The grandiose altarpiece located behind the main altar of the Abbey Cathedral of St. Tecla (oil on canvas measuring 6.84 x 3.94 meters, almost 27 square meters) "Saint Tecla praying to God the Father" is a work by Giambattista Tiepolo (1696-1770).
The altarpiece was commissioned by the Magnificent Community of Este with a resolution dated June 29, 1758, and was delivered on December 24, 1759, in the presence of the author and his son Giandomenico.
This extraordinary painting is recognized by most critics as Tiepolo’s masterpiece among his religious works.

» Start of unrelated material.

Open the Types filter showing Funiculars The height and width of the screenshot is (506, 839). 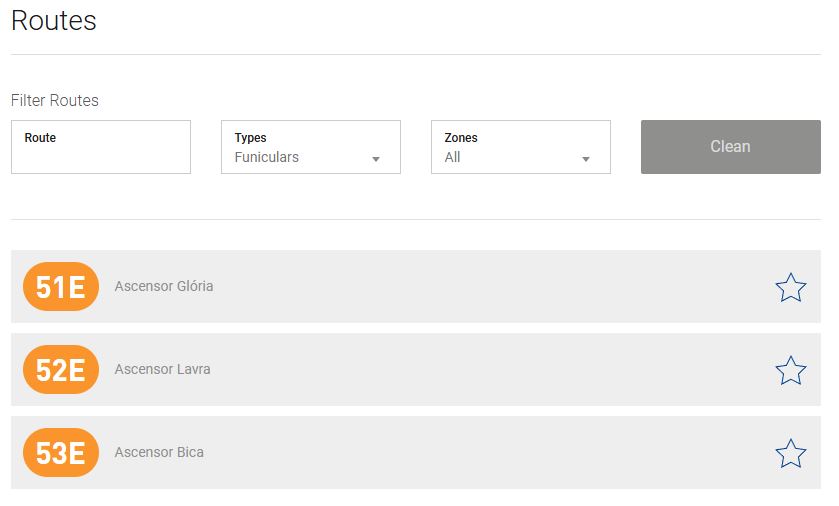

It depicts the prayer of Saint Tecla, the patroness of Este, as she gathers the sufferings and anguish of the people of Este and implores God the Father for liberation from the plague.

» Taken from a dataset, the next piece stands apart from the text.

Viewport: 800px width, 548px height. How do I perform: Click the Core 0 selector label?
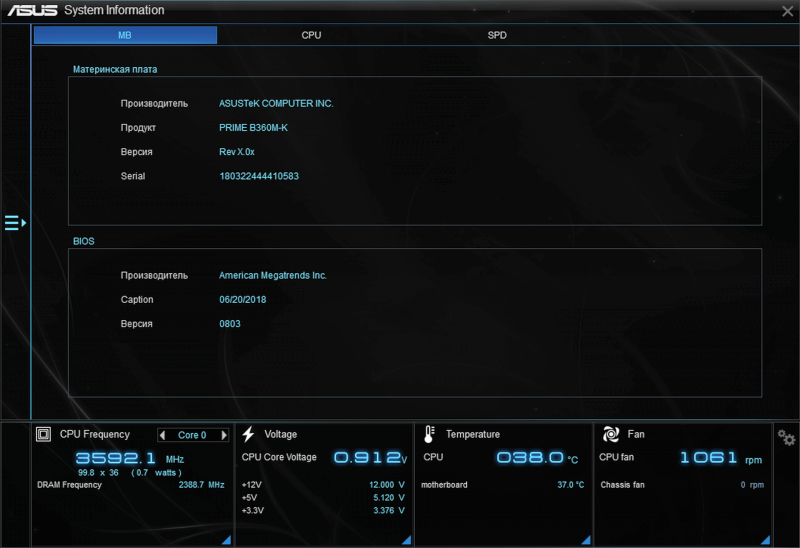(192, 435)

The epidemic broke out in Este in 1630-1631 and seems to have caused the death of more than 3,400 people out of a population of about 14 thousand inhabitants.
God the Father, surrounded in heaven by his angels, dispels with his strength the shadow of death and evil represented by the dark figure moving away to the lower left. In the background, the city of Este is recognizable with some of its monuments, the Cathedral, the bell tower, the Prince's Palace on the hill, the Carrara Castle, and the Civic Tower of Porta Vecchia. The departure of the plague due to the beneficial action of the Father seems to offer greater brightness to the landscape.
In the lower part of the painting, Saint Tecla appears: she is not portrayed in a triumphant posture but in humble prayer with her hands gathered and her eyes directed to the Father. Close to the Saint are several figures showing the pain brought to the city by the plague epidemic: a little girl weeps for her mother who is now dead, the despair of a man with his head in his hands, the fear of another figure who protects himself by covering his mouth and nose with his hand.
This painting was preceded by a model (80×45 cm) that is now housed in the Metropolitan Museum in New York.
The peculiarity of this altarpiece is that it is tensioned on a curved frame that follows the contour of the apse. The first restoration dates back to 1893, followed by those in 1923, 1929, and 1961, until the most recent one, started in 2012, which restored the canvas to its original placement and position on a curved frame (as conceived by the author), cleaned of all deposits from the last three hundred years, on the eve of Christmas 2020.